Il résulte de ce qui précède que le titulaire de la marque de l’UE n’a pas prouvé l’usage sérieux de la marque contestée pour l’un quelconque des produits et services pour lesquels elle est enregistrée. En conséquence, la demande en déchéance est entièrement accueillie et la marque de l’Union européenne contestée doit être déchue dans son intégralité.
Décision en matière de nullité nº C 72 233 Page 7 sur 7
Conformément à l’article 62, paragraphe 1, du RMUE, la déchéance prendra effet à compter de la date de la demande en déchéance, soit à partir du 28/05/2025.
DÉPENS
Conformément à l’article 109, paragraphe 1, du RMUE, la partie qui succombe dans une procédure de nullité doit supporter les taxes et les frais exposés par l’autre partie.
Puisque le titulaire de la marque de l’UE est la partie qui succombe, il doit supporter la taxe de nullité ainsi que les frais exposés par le demandeur au cours de la présente procédure.

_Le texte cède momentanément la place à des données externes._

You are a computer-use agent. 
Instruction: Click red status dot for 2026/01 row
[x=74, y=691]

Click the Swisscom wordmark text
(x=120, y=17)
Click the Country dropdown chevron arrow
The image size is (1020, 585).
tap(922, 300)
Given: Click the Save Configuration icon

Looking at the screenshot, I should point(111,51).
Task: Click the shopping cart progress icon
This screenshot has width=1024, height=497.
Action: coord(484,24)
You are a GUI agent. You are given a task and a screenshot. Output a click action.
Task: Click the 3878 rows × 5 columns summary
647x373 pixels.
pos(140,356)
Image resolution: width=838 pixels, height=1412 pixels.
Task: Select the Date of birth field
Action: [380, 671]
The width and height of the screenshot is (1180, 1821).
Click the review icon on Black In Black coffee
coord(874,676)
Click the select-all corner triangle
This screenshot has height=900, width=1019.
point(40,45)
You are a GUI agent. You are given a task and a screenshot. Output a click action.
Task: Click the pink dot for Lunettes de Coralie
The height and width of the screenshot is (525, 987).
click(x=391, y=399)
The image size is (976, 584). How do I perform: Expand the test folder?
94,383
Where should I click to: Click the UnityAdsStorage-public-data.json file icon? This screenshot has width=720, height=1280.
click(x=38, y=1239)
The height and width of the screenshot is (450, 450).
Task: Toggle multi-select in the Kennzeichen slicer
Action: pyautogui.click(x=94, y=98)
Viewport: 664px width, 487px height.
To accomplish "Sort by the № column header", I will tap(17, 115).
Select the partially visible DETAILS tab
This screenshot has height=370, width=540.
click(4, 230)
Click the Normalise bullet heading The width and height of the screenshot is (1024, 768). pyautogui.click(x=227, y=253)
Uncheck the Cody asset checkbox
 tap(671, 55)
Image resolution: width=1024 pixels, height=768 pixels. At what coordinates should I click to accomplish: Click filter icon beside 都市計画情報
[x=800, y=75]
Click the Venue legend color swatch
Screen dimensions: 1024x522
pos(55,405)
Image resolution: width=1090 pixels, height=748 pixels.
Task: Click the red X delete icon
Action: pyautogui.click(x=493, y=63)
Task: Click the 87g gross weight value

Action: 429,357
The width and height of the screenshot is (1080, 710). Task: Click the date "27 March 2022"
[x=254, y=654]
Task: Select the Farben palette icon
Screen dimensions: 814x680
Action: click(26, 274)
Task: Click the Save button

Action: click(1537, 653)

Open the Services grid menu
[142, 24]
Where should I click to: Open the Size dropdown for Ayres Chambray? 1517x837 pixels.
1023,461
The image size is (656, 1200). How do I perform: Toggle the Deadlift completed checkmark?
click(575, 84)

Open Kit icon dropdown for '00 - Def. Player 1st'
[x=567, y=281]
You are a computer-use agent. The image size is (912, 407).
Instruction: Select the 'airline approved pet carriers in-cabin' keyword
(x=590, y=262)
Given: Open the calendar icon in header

Conformément à l’article 109, paragraphe 7, du RMUE et à l’article 18, paragraphe 1, sous c), ii), du RMEUE, les frais à rembourser au demandeur sont la taxe de nullité et les frais de représentation, qui sont fixés sur la base du taux maximal y prévu.
La division d’annulation Lidiya NIKOLOVA Marzena MACIAK Manuela RUSEVA
Conformément à l’article 67 du RMUE, toute partie lésée par la présente décision a le droit de former un recours contre la présente décision. Conformément à l’article 68 du RMUE, l’acte de recours doit être déposé par écrit auprès de l’Office dans un délai de deux mois à compter de la date de notification de la présente décision. Il doit être déposé dans la langue de la procédure dans laquelle la décision faisant l’objet du recours a été rendue. En outre, un mémoire exposant les motifs du recours doit être déposé dans un délai de quatre mois à compter de la même date. L’acte de recours n’est réputé déposé qu’après paiement de la taxe de recours de 720 EUR.